Import ser1.net/gompris as usual. Implement:

  • gompris.MediaPlayer2
  • gompris.Player

and optionally:

  • gompris.TrackList
  • gompris.Playlists

Call gompris.New() to get an MPRIS2 server, and then call gompris.Register* with your structs to get them hooked up to the dbus.

In the example directory is a dummy server which is used for testing, and copied as a template for your server.

There are a number of bookkeeping things you have to make sure you do in your implementation. Most of them are self-evident in the callback watcher API signatures, but the Seeked() one is a bit weird.

Per the MPRIS2 spec, players do not get signals about Player state changes unless the state change is unusual. This means that, if the server is playing a song, the client is supposed to assume that the position is ticking along at a regular rate... the server is not emitting position updates, unless for some reason the track is seeked, or stops unexpectedly, for example. The relevant section is:

Seeked

Indicates that the track position has changed in a way that is inconsistant with the current playing state.

When this signal is not received, clients should assume that:

  • When playing, the position progresses according to the rate property.
  • When paused, it remains constant.

This signal does not need to be emitted when playback starts or when the track changes, unless the track is starting at an unexpected position. An expected position would be the last known one when going from Paused to Playing, and 0 when going from Stopped to Playing.

What this means for you, the server author, is that you don't call Seeked() as you stream the music; you only do it if there's an unusual situation, like the stream starts in the middle, or ends abruptly, or starts unexpectedly. However, should one of those situations occur, you must call the watcher.

All of the servers have watchers; it's important to call them when events happen, even if in response to the API functions being called. They're what trigger dbus property changes, which are important for MPRIS2 player controllers -- the thing triggering your API call may not be the same as the thing watching and showing the user.

#Development

#Help needed

The current version has no tests, demo programs, and little documentation. These all need to get done, eventually.

The current code is incomplete.

The API design follows the MPRIS2 spec pretty closely; there may be a better, more idiomatic, approach. I'm accepting input on this before the library starts being used and the API calcifies.
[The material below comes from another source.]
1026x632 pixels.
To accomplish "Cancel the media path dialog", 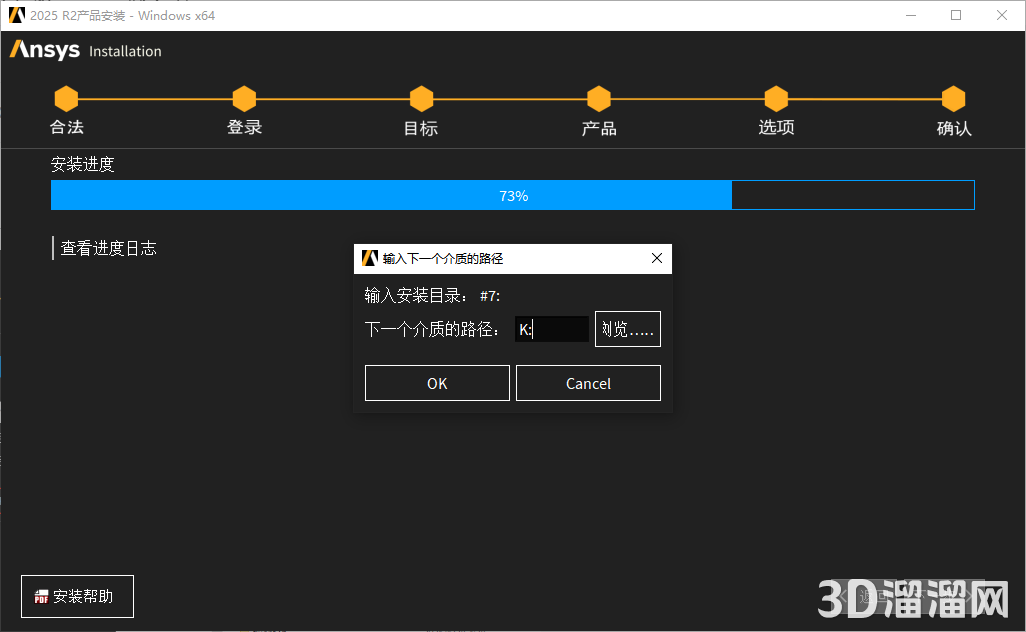I will click(588, 382).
The MPRIS2 documentation is pretty unreadable, IMO; the comments themselves are good, but whatever tool is used to generate the docs leaves much to be desired. The distinction between dbus Properties, Signals, and Functions is unclear, there are no examples, and there's a heavy assumption that the reader is familiar with dbus (this last is reasonable, but challenging). Contributions that better explain the dbus interaction or fix incorrect use are appreciated.

#Style, tooling, etc

I tend to put a lot of information in the code comments. Use a tool like Legume to get reports, eg:

$ leg
  1 BUG this API doesn't cover the entire xesam, e.g. YEAR, DISCNUMBER
        http://wiki.xmms2.xmms.se/wiki/MPRIS_Metadata
        Dates passed as ISO-8601 ("2006-01-02T03:04:05") or RFC3339
  2 BUG implement: setProperty()...
  3 BUG copy all of that verbosity here *sigh*
        org.freedesktop.DBus.Properties
  4 BUG all of these EmitTrues need helpers to set properties when the Player changes
  5 BUG OpenUri should fire track list events
  6 BUG -- apparently, all these emits should be doing this instead

That said, code comments are only useful for developers of the library, so the project has a tracker associated for Users. I'd prefer to keep it that way: contributors working within code comment TODO and FIXMEs, and end-users posting tickets.

I may keep a Changelog. I tend to in other projects, but it hasn't yet become a "must" for me.

This is a Go modules project, so it (necessarily) adheres to Semantic Versioning

The repo is git, but I use jututsu. I don't think it makes much difference for collaboration, but there might be some reflog peculiarities as a result.

I won't accept those patches that add linters to the build automation.